Dondero e Bianciardi
Così Dondero descrive il suo incontro con Luciano Bianciardi:
“Prima di scriverla comunque ‘La vita agra’ era occorso viverla. Ugo Mulas e io, sodale fraterno di quel tempo straordinario, compagno d’avventure fotografico-giornalistiche, abbiamo avuto modo di conoscere Luciano, sorta di coupe de foudre triangolare, quando ci recammo a Grosseto – mi pare che fosse nell’estate dei 1953 – per realizzare un reportage sui giurisdavidici, i seguaci di Davide Lazzaretti anche detto ‘il Cristo dell’Amiata’ o il ‘Prete rosso’. Direttore della Biblioteca Chelliana, il dottor Luciano Bianciardi ci era stato indicato come il maggior esperto in materia d’eresia giurisdavidica. Ci accolse benissimo e ci spedì a trovare il Tomencioni …
Quando Bianciardi venne chiamato a Milano, la prima porta cui bussò in cerca d’alloggio fu la nostra, semplici inquilini della pensione della signora Maria Tedeschi, la signora De Sio della ‘Vita agra’, al n. 8 della via Solferino, piena di materna comprensione per le nostre giovani esistenze…
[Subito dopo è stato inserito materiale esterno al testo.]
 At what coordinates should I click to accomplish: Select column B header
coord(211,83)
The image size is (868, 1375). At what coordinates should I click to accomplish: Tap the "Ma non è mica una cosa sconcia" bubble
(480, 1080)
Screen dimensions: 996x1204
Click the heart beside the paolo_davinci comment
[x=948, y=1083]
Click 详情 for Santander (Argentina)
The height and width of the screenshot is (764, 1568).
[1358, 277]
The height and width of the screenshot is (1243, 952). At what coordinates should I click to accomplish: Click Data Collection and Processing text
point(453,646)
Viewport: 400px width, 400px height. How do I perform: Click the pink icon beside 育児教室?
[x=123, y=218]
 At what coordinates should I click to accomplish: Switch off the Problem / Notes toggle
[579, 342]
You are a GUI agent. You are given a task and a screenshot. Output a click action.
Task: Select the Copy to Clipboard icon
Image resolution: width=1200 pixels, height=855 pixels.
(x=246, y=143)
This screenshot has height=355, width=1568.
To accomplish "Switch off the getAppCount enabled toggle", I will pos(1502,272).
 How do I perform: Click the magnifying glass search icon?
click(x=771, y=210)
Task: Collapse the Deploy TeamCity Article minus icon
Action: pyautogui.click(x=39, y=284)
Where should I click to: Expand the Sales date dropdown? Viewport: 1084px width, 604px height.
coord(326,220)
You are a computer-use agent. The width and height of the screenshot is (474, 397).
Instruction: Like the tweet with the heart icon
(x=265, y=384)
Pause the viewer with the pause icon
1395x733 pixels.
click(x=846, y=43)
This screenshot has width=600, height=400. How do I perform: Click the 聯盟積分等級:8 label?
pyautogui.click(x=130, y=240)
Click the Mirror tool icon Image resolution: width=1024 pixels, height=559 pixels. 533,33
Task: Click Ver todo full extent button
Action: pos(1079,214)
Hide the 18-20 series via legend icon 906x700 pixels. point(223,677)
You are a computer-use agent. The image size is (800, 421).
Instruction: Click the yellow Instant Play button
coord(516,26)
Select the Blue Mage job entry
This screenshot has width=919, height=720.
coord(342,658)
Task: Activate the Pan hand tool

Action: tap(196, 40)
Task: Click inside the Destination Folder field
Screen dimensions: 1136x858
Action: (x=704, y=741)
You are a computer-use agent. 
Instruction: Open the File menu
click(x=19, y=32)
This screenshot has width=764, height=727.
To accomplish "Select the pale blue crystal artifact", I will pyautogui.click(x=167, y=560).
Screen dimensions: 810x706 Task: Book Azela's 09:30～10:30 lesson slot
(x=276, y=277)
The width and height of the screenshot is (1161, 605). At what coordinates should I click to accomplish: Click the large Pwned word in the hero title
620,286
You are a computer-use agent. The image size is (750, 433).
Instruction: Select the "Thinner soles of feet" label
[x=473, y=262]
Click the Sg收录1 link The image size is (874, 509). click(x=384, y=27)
Ricordo quando con Ugo Mulas e Carlo Bavagnoli, trasferitosi nella nostra stanza per far posto a Maria, ci addormentavamo spesso con il ticchettio nelle orecchie della macchina da scrivere di Luciano, che raggiungeva anche gli altri dormienti che erano Bepi Tavella, i pelotari baschi, i venditori dei libri a rate dell’Einaudi Uberto Guidotti e Giancarlo Bonora e Franz Saba Sardi, scrittore con la passione dell’erotismo. Luciano era un cesellatore di parole, un patito della ricerca certosina in biblioteca. Disseppelliva parole antiche e le riproponeva fresche e nuove …
Mario Dondero
Nato il 6 maggio 1928 a Milano, ma di origine genovese, Mario Dondero è fotogiornalista di professione e ha lavorato molto tempo per la stampa scritta. Ancora adolescente, partecipa durante la guerra alla Resistenza nel Nord dell’Italia. Dopo la guerra, si orienta verso un giornalismo a carattere sociale, collaborando con diversi quotidiani della stampa italiana come “L’Unità”, “L’Avanti”, “Milano Sera” o ancora la rivista “L’Ora”, che lancia lo slogan “Una fotografia vale 1000 parole”. Mario fa allora parte del gruppo detto dei “Giamaicani” a Milano, dal nome del Bar Giamaica, appuntamento di numerosi artisti e intellettuali. Si installa nel 1955 a Parigi, dove continuerà a collaborare sia con la stampa italiana (particolarmente “l’Espresso” e “Epoca”) sia con quella francese (“Le Monde”, “Le Nouvel Observateur”). La frequentazione degli ambienti intellettuali parigini conduce Mario a scattare la sua celebre fotografia degli scrittori del “Nouveau Roman” che raggruppa Alain Robbe-Grillet, Claude Simon, Claude Mauriac, Jérôme Lindon, Robert Pinget, Samuel Beckett, Nathalie Sarraute e Claude Ollier, fotografia che, secondo Alain Robbe-Grillet, ha cristallizzato l’apparizionedel movimento detto del “Nouveau Roman.” Quest’epoca segna anche gli inizi di una fruttuosa collaborazione con la giovanissima rivista “Jeune Afrique” e con altre riviste dedicate a problematiche africane, collaborazione che darà a Mario Dondero l’opportunità di conoscere profondamente quel continente. Continuerà durante gli anni a frequentarlo, cosi come altre zone del mondo, come l’America Latina, Cuba, l’Urss poi e, più recentemente, il Canada nel 2000, l’Afghanistan nel 2004 con l’associazione umanitaria Emergency e la Russia nel 2006. Continua ancora oggi la sua attività. Abita in Italia, a Fermo, nelle Marche, e viaggia regolarmente per realizzare i suoi servizi, collaborando particolarmente con il quotidiano “Repubblica”.